__What is expected__
Can you render every line of the items below as a Markdown table with a Row column for the row number and a Text column for the line, skipping blank lines? Leave the pictures out of your answer.

__Data supplied__
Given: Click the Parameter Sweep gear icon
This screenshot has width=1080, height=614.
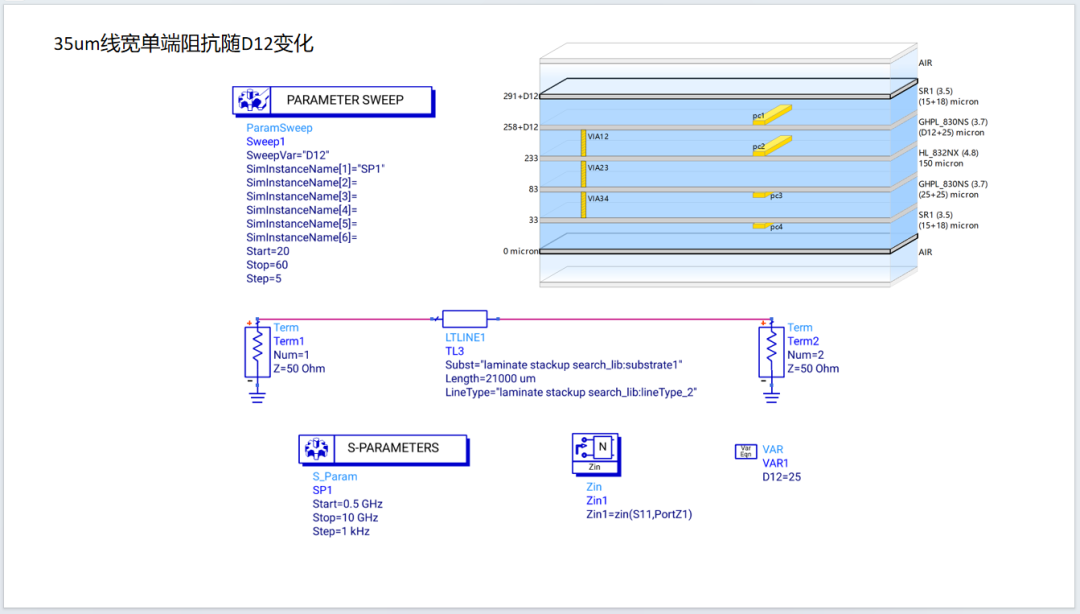Looking at the screenshot, I should click(253, 100).
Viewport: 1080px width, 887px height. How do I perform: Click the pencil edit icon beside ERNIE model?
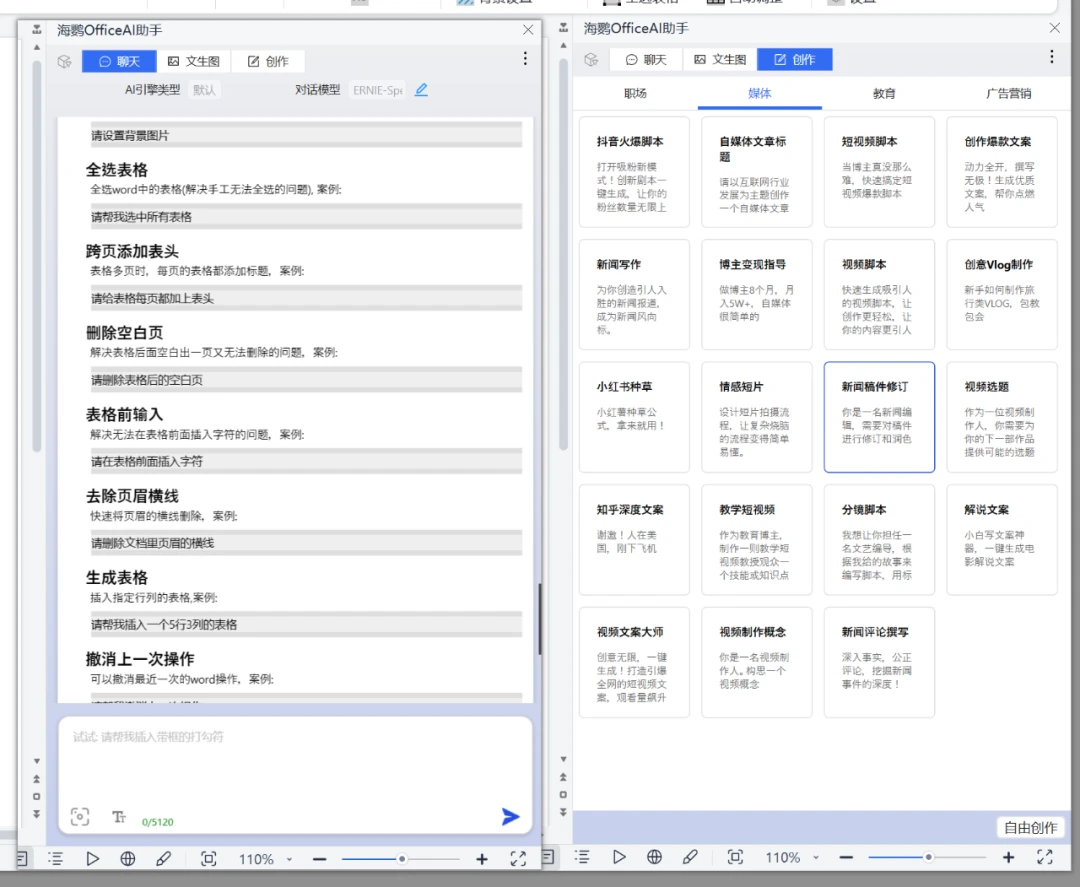pos(422,90)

__Full output__
| Row | Text |
|---|---|
| 1 | Given: Click the Parameter Sweep gear icon |
| 2 | This screenshot has width=1080, height=614. |
| 3 | Looking at the screenshot, I should click(253, 100). |
| 4 | Viewport: 1080px width, 887px height. How do I perform: Click the pencil edit icon beside ERNIE model? |
| 5 | pos(422,90) |